[Registros de texto e de indicação de elementos]
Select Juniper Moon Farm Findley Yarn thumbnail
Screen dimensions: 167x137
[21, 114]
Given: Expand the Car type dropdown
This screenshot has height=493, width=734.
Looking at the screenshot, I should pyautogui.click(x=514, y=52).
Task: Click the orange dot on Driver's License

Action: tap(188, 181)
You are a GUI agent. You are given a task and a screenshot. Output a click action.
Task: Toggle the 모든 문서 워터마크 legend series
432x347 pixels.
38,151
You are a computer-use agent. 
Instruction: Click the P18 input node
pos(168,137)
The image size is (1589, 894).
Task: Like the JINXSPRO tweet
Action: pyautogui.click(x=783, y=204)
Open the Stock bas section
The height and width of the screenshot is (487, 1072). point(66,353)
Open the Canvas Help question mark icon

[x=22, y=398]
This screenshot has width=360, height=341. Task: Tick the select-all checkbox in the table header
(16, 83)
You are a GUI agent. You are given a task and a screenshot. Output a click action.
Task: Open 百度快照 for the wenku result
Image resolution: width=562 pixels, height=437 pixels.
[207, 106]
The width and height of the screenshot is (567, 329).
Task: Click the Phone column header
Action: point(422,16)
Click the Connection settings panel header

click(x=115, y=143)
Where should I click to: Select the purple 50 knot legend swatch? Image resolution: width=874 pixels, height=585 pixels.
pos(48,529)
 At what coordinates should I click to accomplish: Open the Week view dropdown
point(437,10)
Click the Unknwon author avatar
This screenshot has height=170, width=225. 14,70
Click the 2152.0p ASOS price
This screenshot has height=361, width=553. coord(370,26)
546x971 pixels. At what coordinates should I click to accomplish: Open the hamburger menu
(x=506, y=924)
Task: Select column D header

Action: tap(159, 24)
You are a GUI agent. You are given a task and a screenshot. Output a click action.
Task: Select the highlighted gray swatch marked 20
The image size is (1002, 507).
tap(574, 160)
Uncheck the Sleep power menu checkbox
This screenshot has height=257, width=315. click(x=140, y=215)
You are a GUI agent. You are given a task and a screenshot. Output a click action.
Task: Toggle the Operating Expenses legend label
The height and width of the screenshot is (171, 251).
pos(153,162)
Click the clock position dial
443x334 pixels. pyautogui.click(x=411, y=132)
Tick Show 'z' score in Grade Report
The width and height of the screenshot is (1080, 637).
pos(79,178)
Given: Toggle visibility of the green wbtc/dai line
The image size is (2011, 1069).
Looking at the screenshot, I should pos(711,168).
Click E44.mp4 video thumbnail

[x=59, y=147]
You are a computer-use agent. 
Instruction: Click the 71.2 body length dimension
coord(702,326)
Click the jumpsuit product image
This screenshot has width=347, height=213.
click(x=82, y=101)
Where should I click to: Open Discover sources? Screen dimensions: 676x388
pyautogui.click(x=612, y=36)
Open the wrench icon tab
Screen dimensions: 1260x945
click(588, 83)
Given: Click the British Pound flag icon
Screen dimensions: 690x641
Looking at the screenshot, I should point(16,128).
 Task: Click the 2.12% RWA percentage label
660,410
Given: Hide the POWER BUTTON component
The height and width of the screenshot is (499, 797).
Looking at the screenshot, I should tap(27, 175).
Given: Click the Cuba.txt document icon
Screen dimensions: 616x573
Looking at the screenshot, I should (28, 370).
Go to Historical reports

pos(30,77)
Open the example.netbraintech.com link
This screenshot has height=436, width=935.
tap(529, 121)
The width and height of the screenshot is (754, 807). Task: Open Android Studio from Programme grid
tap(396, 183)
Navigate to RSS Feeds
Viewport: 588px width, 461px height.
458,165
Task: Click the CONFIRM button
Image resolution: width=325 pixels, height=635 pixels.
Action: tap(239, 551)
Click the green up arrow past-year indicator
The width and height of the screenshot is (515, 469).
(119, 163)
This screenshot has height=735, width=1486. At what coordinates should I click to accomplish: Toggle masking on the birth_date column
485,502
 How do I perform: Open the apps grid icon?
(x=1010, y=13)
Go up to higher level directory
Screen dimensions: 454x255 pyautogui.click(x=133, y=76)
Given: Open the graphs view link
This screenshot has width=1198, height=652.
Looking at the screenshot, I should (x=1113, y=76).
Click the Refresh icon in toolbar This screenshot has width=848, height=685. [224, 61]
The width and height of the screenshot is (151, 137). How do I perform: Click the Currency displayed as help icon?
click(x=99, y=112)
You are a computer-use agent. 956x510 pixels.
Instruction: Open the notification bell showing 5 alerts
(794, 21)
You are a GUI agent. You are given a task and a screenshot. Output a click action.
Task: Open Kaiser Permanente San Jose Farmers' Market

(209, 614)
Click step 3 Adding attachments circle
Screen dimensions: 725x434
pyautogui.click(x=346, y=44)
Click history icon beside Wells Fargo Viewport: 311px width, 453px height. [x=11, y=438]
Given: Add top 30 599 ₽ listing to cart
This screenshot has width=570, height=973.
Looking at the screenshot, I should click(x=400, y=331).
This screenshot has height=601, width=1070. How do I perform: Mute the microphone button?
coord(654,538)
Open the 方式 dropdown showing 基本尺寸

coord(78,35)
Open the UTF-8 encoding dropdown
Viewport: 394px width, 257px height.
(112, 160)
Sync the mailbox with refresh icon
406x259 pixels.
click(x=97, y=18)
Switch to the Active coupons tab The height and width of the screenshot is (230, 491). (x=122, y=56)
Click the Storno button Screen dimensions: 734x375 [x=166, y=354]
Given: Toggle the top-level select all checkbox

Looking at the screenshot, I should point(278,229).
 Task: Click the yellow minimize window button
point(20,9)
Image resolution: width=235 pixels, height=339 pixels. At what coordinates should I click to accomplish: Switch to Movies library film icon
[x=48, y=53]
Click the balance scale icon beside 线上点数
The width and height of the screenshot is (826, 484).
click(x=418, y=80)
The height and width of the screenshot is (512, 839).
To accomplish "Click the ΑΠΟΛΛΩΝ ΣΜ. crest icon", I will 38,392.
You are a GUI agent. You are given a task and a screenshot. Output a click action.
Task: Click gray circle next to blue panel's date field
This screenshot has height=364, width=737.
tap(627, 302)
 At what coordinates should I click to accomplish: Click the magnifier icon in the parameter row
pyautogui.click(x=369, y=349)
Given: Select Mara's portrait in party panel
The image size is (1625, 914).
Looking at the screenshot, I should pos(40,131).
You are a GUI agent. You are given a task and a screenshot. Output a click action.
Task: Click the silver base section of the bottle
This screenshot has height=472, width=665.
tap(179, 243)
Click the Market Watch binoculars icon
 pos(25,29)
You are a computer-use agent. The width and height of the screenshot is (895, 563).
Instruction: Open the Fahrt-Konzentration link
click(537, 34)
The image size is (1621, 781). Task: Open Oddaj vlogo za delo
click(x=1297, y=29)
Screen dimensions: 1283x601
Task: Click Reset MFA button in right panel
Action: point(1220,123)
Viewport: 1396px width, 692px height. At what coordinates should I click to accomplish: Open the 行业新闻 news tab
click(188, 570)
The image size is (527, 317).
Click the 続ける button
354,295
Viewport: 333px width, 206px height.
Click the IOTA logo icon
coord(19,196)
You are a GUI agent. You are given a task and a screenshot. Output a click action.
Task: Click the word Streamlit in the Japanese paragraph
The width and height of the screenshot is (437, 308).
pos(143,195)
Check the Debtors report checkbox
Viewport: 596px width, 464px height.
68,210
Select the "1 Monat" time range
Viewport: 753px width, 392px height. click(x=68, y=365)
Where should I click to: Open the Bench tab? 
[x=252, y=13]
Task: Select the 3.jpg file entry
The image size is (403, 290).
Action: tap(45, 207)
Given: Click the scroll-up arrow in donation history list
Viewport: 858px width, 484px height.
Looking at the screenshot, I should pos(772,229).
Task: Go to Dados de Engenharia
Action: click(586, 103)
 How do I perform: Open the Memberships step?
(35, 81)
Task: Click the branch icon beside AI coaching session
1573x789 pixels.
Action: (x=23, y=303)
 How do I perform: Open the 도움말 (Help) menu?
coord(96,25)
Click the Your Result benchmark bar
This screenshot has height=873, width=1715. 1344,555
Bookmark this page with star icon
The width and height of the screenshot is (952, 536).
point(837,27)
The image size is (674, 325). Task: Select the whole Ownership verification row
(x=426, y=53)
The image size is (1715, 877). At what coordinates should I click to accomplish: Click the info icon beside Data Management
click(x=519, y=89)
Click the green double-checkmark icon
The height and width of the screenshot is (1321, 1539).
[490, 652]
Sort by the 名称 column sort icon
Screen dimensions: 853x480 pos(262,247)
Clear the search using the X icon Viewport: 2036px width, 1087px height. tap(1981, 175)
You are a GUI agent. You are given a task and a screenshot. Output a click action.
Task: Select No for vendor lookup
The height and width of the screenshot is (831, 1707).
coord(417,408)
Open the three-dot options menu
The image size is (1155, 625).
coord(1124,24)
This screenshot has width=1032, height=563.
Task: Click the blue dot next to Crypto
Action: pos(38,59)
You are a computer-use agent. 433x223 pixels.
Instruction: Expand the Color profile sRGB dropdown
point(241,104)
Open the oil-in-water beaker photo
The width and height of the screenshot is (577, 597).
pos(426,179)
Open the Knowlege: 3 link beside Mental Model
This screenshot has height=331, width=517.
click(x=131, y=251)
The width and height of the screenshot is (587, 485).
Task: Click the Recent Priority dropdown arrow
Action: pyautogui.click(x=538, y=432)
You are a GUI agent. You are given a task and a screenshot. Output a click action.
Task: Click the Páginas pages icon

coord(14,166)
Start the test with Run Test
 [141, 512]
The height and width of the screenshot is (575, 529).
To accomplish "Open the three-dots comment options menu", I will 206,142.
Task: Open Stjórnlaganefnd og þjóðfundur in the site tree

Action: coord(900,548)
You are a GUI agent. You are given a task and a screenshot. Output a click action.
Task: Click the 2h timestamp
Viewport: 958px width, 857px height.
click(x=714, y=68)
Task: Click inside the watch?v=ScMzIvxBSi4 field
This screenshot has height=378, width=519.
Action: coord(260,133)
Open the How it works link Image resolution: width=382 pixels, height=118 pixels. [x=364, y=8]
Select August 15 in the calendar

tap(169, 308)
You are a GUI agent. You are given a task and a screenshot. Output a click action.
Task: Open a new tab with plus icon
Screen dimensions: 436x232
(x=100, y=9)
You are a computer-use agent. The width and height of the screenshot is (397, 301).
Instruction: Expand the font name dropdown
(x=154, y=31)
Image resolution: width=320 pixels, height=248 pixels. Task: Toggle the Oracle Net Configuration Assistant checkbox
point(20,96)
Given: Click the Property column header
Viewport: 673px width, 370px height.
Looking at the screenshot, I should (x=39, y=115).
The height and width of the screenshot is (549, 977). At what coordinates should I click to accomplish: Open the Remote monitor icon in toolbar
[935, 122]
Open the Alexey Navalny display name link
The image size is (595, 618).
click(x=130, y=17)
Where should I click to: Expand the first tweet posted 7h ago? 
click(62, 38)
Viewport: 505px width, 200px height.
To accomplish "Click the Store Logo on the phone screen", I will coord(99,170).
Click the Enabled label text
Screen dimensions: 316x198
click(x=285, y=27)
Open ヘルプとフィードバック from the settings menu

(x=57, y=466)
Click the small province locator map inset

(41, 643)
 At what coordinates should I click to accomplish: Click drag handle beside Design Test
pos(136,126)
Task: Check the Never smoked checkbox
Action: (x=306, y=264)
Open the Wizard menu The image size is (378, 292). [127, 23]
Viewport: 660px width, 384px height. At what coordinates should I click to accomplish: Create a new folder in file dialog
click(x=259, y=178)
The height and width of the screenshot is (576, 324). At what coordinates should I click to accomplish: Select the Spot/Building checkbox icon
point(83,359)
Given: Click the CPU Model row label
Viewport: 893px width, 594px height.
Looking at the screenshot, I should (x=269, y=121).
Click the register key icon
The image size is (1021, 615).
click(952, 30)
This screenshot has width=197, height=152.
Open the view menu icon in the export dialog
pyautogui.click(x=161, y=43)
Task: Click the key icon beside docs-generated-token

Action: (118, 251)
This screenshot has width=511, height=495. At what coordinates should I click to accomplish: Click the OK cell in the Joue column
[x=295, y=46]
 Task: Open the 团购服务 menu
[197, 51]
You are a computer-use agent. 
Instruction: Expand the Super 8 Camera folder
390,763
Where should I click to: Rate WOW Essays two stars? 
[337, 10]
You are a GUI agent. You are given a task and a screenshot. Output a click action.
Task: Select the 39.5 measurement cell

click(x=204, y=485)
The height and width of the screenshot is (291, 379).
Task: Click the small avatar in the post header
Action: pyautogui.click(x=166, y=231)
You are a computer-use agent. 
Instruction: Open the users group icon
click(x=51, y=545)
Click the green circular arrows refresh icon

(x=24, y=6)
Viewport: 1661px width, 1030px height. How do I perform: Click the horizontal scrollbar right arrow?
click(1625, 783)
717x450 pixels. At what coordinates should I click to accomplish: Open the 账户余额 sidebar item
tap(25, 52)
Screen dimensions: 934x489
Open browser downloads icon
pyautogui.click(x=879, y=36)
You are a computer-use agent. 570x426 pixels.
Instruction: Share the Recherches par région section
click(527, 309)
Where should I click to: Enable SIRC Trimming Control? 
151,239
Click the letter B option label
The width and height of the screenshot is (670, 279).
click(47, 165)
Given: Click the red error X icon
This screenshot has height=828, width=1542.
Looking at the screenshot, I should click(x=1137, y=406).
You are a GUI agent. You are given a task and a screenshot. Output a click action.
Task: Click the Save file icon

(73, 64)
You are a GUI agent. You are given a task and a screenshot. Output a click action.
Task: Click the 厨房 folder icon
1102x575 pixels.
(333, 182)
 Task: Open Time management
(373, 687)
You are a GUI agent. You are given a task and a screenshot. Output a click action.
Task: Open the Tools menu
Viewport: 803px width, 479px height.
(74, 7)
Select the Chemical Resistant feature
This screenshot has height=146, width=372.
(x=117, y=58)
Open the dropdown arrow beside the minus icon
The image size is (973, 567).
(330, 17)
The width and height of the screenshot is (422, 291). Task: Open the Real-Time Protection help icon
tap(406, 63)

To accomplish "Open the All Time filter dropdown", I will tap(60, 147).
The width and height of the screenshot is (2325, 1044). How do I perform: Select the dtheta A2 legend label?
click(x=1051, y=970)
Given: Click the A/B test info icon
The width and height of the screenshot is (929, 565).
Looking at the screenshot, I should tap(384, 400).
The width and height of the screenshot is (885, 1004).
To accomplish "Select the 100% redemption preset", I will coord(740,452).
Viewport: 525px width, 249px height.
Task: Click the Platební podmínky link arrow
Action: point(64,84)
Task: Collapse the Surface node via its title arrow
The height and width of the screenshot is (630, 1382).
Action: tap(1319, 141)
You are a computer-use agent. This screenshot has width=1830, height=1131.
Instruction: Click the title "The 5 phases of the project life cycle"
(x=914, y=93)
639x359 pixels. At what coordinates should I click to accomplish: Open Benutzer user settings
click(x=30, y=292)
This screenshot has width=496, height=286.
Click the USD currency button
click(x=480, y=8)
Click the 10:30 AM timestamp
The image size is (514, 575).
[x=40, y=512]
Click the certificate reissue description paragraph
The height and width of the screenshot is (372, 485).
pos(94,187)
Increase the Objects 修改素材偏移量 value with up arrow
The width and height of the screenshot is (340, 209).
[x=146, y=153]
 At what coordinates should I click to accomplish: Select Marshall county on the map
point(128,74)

→ Tarefa solicitada: Identifique cada linha do material que contém a palavra "Model" e copie essas linhas. Diferencie maiúsculas de minúsculas.

→ Resultado final:
Open the Knowlege: 3 link beside Mental Model
Given: Click the CPU Model row label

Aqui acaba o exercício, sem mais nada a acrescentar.